Fun fact: whenever you download an image from the official Twitter android app, it saves a copy of that image to the app's data (not cache) and just leaves it there, forever. Since I have root, it doesn't really matter since I can literally just load up a file manager and delete the files as I would on a PC. But without root, there's nothing you can do about it other than wipe the app data completely every once in a while. Thankfully you don't lose much when doing this for this app, but this is far from the only app that has this sort of issue.
*A few apps like Signal think they know better and opt out of iTunes backups
I do tend to agree that that kind of forward secrecy isn't actually important for very many people, and most of those people have other, bigger leaks to worry about. I don't use Signal myself. But it's still the big thing Signal was originally created to offer.
[1]: https://f-droid.org/en/docs/FAQ_-_App_Developers/#will-my-ap... [2]: https://code.videolan.org/Skantes/vlc-android/-/blob/master/...
I assume it's because they won't make any money for the platform.
I haven't had a problem and I don't even work in tech but I personally know at least 3 people who work at google off the top of my head... this VLC guy should know way more
That said, it's no excuse for Google's now, legendary, lack of customer service...
or... just post on HN or know a reporter from NYT to write something up...
The extension API is terrible. One of my pet peeves are the subtitles. You cannot take screenshots without subtitles when it's on, because it's rendered on the same overlay as the video.
Please put the subtitles on an overlay... If the audio volume can be on an overlay, so can the subtitles be. VLC needs to ramp up development and UI efforts, because PotPlayer is a much better, feature laden player, although it's Windows only :(.
The remark here is that AppStores have so much power that they are forcing limiting rules, and few people complain, because they have no choices.
On Android, we can either give Google our private (!) key or not support existing Android versions, and there is (as usual for Google) no one to discuss this with.
On Windows, they changed soo many times the backend of their store, that even with support from the top of the hierarchy, we cannot even update our desktop apps (change a URL, not even a binary…)
Apple, so far, is less annoying, but to support old versions (iOS9 or 10) is an always on battle.
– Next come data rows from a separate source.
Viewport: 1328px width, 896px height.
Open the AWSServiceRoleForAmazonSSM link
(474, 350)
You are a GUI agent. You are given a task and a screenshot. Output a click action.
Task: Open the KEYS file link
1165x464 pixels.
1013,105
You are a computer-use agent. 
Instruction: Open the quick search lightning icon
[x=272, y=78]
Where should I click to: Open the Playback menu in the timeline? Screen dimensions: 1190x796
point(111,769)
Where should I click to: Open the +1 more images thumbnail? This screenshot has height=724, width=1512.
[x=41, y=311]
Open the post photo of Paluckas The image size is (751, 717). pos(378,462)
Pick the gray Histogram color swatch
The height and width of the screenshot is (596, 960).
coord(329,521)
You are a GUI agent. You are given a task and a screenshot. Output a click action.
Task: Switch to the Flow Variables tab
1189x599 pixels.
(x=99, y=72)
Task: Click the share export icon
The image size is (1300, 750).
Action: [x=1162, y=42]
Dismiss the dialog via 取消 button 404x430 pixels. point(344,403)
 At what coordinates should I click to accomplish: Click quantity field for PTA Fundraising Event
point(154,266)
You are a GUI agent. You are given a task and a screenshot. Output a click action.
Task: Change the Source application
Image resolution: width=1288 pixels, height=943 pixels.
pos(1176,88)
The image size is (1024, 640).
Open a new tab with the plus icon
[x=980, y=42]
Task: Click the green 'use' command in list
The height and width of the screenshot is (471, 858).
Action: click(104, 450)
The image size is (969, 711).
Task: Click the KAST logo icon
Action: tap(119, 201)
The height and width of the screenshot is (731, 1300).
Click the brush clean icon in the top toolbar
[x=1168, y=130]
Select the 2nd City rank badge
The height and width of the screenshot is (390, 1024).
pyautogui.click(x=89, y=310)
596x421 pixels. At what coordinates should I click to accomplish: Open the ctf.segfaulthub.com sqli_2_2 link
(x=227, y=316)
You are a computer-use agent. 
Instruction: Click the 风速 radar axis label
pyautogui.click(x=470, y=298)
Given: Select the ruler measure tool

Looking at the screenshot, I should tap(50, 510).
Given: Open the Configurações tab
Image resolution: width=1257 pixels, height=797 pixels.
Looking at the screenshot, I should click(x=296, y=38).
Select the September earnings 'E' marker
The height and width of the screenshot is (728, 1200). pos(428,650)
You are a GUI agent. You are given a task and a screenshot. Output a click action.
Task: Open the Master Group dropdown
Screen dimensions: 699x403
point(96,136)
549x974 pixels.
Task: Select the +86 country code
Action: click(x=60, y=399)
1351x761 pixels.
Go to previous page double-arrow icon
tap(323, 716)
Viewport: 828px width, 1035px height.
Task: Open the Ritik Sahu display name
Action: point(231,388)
Apple AppStores does not allow GPL, Microsoft does not allow GPLv3 and Unity does not even allow LGPL…
It’s very frustrating and time consuming, but because we don’t make money out of those, and we are on more platforms than anyone, we can complain publically…
I think current antitrust legislation isn’t enough. We need different laws with easier enforcement. And instead of wasting time with laws and legal battles, we just need trillion dollar companies to be heavily taxed and use that money to fund competition.
BTW, I use VLC-Android-3.5.4-arm64-v8a.apk to listen to internet radios I’ve subscribed. Very few players support M3U files with streaming URLs inside which include API key to authenticate. VLC does.